She adds: “Australia is in the early stages of investigating further cooperative opportunities with the U.S. as well as possible indigenous space situational awareness capabilities.” The department will not comment directly on whether the radar, designated FPS-134, will track Chinese launches.
Despite Australia's eagerness to develop a space situational awareness capability, Richard Tanter of the University of Melbourne believes that in this case, as in others, Canberra is taking its default position of automatically responding to a U.S. request for assistance. “We are not asking many questions about this,” he says, while noting that Australia will at least have greater understanding of space issues as the RAAF develops its skills.

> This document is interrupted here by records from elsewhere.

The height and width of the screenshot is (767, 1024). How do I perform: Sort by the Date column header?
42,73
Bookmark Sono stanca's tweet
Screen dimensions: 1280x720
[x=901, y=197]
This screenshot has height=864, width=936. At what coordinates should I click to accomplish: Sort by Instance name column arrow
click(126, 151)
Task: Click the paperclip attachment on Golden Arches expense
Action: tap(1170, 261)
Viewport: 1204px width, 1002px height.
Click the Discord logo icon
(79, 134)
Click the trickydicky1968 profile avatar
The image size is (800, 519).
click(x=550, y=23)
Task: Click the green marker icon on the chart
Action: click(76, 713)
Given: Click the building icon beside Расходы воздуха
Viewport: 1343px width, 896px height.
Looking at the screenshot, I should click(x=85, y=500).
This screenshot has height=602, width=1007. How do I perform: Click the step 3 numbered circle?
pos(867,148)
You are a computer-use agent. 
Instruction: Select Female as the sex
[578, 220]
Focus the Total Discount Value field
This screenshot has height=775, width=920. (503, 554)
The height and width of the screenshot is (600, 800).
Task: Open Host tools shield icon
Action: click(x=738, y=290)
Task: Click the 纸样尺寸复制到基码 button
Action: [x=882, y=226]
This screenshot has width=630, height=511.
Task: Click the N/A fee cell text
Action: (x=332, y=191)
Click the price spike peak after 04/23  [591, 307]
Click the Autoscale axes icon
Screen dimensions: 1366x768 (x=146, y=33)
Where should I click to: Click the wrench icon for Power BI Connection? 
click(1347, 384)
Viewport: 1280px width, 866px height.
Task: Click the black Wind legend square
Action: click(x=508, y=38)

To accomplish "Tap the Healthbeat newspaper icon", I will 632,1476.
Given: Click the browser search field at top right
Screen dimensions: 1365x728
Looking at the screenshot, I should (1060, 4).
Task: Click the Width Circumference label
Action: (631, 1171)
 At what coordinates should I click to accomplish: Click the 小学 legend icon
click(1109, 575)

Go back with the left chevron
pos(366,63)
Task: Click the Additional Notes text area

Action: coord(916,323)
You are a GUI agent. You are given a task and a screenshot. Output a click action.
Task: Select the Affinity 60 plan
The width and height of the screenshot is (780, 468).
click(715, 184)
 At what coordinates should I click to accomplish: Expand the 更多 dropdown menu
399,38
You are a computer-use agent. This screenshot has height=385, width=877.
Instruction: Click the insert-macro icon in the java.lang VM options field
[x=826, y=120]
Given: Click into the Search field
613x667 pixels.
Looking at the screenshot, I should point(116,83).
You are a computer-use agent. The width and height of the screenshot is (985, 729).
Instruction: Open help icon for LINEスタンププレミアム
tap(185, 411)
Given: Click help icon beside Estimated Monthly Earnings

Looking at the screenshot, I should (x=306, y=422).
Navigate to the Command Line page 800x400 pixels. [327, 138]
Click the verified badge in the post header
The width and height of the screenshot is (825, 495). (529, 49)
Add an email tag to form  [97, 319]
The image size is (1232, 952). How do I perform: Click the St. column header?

The Australian government, long resistant to taking much interest in space, appears to have finally decided that the issue is important, says Brett Biddington of Edith Cowan University in Perth, Western Australia. For political and security reasons, the government is emphasizing civil sides of the activity, such as monitoring debris. Biddington's view is that this key issue is a conveniently valid cover for developing more military capabilities, which jibes with the department's statement that it is looking at further development in space situational awareness.
For watching Chinese launches from Taiyuan or points farther west, it is a happy coincidence that there is already a joint Australian-U.S. communications facility at the new home of the FPS-134 radar, North West Cape.
The telescope could be based at the same location or at Geraldton, says the Defense Department, presumably referring to the Kojarena satellite communications station inland from that remote Western Australia town. A final decision to move that sensor to Australia has not yet been made. “Australia and the U.S. are currently in the early stages of investigating all the issues associated with moving the space surveillance telescope to Australia,” says the spokeswoman.